The Midwest, particularly West Michigan, also has the benefit of being a traditional hub of makers and designers, and those skill sets will be particularly useful in transitioning industries into the future, Lomonaco said.

“Inherently, we have skills here and, more importantly, a Midwest sensibility of what we do make,” he said. “The East Coast is very academic research-focused, West Coast is this ‘startup, do, fail, startup, do, fail’ emotion. That’s great.
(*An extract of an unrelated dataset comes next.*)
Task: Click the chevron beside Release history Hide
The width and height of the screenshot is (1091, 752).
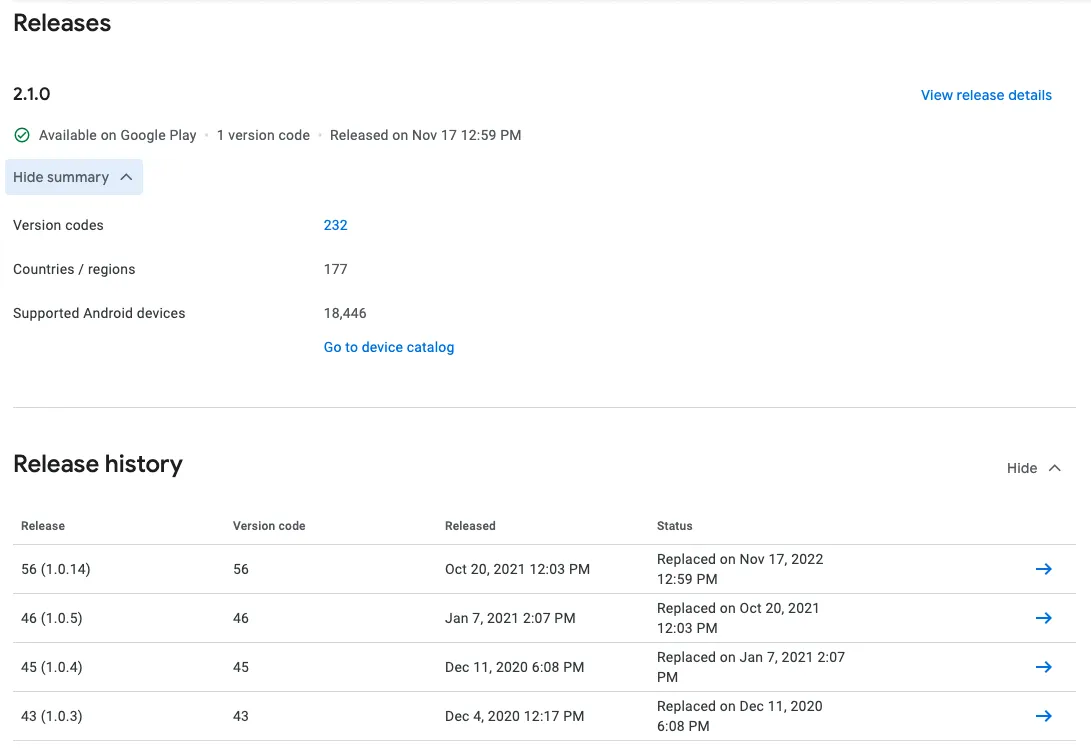Action: click(x=1054, y=468)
In the Midwest, we have a little bit of best of both worlds.”

Owen said Grand Rapids is fortunate there were several groups, like the DeVos family and manufacturing CEOs, who took the risk to lay seeds to make sure the region develops a technology ecosystem.

The way Grand Rapids adapts with evolving industries will be key to its continued growth, Morin said.

“If you look at the role small and new businesses play in an economy, they provide most of the job creation and revenue,” Morin said. “And new and emerging industries give us a more diverse economy.”

Morin said he’s optimistic Grand Rapids has made progress with technology businesses in the past three to five years, with some startup tech companies, such as Sportsman Tracker, Varsity News Network and Blue Medora, growing.

The days of venture capital solely fueling a technology sector in a region likely are over, which is probably a good thing when you look at Silicon Valley’s “take big swings and miss 80 percent of the time” approach, Morin said.

“It’s a hangover, that’s how Silicon Valley was built, but it’s not the only way,” he said. “We don’t need to do it the way Silicon Valley did it. Grand Rapids and the Midwest can find our own way to build this and stop trying to be the next Silicon Valley.”